### What the task requires
Starting with the first line of the records, write out each line exactly until you have included the line containing "Click the search icon".

Start of Data to process

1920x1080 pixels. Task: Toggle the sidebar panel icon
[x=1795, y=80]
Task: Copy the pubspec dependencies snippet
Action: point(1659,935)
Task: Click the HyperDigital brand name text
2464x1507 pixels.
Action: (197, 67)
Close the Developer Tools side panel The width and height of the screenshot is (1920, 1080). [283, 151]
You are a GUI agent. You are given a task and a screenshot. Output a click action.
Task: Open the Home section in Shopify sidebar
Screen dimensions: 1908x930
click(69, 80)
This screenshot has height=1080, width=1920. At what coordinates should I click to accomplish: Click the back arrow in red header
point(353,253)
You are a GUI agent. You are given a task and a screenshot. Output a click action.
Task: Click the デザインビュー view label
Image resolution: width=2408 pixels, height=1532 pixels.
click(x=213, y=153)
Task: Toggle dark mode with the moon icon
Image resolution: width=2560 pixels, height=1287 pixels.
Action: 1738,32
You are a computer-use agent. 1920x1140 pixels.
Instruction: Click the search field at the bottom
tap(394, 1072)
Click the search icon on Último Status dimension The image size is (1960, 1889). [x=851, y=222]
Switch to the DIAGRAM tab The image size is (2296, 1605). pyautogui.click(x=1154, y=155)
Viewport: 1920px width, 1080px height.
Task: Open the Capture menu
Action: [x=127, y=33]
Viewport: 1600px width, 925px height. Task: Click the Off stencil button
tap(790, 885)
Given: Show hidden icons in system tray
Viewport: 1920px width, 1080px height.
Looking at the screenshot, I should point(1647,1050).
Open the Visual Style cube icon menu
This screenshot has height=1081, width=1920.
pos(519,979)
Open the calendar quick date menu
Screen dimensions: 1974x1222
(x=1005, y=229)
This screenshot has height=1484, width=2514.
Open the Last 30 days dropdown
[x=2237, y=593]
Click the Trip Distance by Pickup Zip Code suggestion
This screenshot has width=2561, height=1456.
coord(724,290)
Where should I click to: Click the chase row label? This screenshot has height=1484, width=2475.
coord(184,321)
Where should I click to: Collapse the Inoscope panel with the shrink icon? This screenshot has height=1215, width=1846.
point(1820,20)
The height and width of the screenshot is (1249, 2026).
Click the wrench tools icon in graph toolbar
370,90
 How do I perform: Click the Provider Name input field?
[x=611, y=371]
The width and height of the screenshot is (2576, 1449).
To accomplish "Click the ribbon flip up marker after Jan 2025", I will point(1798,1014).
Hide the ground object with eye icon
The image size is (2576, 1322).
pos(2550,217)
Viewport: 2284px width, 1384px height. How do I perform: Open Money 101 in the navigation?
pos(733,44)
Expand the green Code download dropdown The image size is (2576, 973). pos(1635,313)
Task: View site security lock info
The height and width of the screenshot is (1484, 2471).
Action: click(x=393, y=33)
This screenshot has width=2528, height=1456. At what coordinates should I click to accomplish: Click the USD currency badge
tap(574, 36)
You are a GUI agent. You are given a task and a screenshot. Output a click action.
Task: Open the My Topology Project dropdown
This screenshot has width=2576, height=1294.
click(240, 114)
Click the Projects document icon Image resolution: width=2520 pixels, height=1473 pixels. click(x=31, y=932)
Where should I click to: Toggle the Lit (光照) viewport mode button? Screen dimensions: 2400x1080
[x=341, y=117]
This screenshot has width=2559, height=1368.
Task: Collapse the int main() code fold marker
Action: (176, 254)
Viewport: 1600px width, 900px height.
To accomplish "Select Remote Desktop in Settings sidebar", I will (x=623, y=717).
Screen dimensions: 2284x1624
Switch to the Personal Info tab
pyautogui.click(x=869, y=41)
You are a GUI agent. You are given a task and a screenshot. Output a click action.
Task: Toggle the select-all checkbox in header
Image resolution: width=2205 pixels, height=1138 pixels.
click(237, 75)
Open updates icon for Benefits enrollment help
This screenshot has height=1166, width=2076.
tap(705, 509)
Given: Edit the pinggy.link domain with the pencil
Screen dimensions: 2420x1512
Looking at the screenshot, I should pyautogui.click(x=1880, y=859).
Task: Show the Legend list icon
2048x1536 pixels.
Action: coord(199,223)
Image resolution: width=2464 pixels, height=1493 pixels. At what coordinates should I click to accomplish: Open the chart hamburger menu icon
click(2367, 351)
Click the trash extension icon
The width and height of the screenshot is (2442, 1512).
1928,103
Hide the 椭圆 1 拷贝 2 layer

End of Data to process

### Solution for this task
1920x1080 pixels. Task: Toggle the sidebar panel icon
[x=1795, y=80]
Task: Copy the pubspec dependencies snippet
Action: point(1659,935)
Task: Click the HyperDigital brand name text
2464x1507 pixels.
Action: (197, 67)
Close the Developer Tools side panel The width and height of the screenshot is (1920, 1080). [283, 151]
You are a GUI agent. You are given a task and a screenshot. Output a click action.
Task: Open the Home section in Shopify sidebar
Screen dimensions: 1908x930
click(69, 80)
This screenshot has height=1080, width=1920. At what coordinates should I click to accomplish: Click the back arrow in red header
point(353,253)
You are a GUI agent. You are given a task and a screenshot. Output a click action.
Task: Click the デザインビュー view label
Image resolution: width=2408 pixels, height=1532 pixels.
click(x=213, y=153)
Task: Toggle dark mode with the moon icon
Image resolution: width=2560 pixels, height=1287 pixels.
Action: 1738,32
You are a computer-use agent. 1920x1140 pixels.
Instruction: Click the search field at the bottom
tap(394, 1072)
Click the search icon on Último Status dimension The image size is (1960, 1889). [x=851, y=222]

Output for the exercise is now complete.